[Dataset entries]

——

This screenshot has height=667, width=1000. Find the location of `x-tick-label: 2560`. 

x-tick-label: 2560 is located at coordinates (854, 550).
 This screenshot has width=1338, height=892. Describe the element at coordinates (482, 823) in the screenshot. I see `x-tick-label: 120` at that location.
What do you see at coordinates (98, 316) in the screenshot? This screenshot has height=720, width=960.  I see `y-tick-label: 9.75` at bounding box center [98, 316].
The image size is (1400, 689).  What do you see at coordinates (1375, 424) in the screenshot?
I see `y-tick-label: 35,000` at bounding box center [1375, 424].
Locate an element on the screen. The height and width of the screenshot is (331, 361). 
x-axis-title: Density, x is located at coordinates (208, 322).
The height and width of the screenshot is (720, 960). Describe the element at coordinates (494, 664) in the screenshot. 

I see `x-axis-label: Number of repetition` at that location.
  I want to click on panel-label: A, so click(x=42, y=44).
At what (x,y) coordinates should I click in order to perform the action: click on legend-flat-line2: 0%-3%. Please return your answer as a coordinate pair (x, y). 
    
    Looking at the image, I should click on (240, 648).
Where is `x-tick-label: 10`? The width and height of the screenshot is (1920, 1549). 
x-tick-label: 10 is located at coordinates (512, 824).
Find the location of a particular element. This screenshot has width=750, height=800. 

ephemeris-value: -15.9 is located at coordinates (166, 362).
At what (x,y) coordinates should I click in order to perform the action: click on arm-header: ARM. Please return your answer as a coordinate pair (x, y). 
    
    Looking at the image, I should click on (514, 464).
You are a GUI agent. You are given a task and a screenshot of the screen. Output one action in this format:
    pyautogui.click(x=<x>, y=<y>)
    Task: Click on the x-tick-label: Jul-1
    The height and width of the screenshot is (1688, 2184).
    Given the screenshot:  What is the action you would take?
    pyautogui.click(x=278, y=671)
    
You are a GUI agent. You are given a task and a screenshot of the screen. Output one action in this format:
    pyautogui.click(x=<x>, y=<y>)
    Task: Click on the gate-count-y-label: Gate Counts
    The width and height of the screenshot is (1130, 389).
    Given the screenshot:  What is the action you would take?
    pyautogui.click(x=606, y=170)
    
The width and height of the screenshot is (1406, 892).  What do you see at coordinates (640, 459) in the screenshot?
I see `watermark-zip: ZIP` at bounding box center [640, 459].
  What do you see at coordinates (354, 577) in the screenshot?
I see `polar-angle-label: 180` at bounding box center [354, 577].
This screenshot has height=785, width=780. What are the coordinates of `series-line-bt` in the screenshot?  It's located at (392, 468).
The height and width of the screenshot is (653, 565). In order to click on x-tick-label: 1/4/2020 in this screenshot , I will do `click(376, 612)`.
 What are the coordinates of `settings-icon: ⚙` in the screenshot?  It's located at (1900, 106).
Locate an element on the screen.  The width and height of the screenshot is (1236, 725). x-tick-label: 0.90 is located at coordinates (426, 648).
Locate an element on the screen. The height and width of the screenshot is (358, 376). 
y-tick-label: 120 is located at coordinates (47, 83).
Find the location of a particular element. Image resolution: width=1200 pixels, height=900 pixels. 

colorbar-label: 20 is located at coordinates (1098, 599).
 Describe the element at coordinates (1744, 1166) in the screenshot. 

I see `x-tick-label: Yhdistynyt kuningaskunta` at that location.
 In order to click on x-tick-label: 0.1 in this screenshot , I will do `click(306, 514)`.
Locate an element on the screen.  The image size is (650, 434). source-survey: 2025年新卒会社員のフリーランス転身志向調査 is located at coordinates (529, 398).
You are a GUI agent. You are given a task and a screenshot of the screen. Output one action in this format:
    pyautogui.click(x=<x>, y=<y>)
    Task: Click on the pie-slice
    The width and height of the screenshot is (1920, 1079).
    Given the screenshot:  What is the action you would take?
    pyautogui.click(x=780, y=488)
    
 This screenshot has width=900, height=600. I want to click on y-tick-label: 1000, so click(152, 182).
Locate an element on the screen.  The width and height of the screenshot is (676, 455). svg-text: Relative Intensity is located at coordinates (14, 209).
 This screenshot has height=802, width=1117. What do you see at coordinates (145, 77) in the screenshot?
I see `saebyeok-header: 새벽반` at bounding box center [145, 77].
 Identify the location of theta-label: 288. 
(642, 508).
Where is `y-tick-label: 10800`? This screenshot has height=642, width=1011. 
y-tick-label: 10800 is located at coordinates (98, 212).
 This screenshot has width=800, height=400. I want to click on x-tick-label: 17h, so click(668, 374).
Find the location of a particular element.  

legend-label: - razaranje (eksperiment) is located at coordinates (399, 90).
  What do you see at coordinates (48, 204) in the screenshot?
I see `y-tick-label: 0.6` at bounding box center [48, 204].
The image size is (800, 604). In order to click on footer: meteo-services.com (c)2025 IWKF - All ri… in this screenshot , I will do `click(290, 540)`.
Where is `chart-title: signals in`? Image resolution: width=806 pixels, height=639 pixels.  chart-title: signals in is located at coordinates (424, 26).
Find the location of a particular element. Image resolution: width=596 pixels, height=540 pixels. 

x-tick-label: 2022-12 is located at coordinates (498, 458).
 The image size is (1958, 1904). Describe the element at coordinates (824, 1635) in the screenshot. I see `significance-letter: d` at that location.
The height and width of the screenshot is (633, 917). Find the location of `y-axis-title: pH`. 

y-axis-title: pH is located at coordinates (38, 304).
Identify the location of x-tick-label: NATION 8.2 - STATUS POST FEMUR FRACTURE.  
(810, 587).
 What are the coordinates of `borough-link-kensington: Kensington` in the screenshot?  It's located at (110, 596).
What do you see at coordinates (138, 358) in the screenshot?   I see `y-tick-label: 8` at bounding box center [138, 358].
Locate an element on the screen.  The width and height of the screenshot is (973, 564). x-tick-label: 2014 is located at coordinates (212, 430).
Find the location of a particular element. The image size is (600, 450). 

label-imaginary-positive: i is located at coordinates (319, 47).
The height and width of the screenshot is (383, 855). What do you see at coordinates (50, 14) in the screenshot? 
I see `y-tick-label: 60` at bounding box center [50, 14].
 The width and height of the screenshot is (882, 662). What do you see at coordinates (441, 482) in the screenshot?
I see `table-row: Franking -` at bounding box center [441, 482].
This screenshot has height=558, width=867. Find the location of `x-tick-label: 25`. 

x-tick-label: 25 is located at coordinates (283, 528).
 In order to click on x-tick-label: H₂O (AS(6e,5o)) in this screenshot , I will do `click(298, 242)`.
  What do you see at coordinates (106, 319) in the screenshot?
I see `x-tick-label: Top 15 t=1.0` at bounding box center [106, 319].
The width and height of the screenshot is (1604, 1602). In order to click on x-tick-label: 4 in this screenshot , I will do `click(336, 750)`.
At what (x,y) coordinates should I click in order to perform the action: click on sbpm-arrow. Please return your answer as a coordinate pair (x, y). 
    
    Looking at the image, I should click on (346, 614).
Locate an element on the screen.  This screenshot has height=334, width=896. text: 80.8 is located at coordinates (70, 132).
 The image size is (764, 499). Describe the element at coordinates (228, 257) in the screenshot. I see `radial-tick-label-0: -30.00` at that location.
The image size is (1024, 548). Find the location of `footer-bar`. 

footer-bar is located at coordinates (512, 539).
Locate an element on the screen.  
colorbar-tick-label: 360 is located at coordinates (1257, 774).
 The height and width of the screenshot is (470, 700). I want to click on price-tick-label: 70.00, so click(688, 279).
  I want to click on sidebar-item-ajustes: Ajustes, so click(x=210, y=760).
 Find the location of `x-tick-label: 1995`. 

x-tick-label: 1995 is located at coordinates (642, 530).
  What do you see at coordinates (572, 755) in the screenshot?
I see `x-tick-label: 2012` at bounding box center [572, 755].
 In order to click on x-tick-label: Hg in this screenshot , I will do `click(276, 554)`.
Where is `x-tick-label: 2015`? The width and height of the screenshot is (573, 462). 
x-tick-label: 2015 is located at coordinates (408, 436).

——

__EXERCISE BRIEF__: Print the lines above exactly, starting with the line containing "The image size is (1024, 548)." and ending with the line containing "I want to click on sidebar-item-ajustes: Ajustes, so", both included.

__ANSWER SPACE__:
The image size is (1024, 548). Find the location of `footer-bar`. 

footer-bar is located at coordinates (512, 539).
Locate an element on the screen.  
colorbar-tick-label: 360 is located at coordinates (1257, 774).
 The height and width of the screenshot is (470, 700). I want to click on price-tick-label: 70.00, so click(688, 279).
  I want to click on sidebar-item-ajustes: Ajustes, so click(x=210, y=760).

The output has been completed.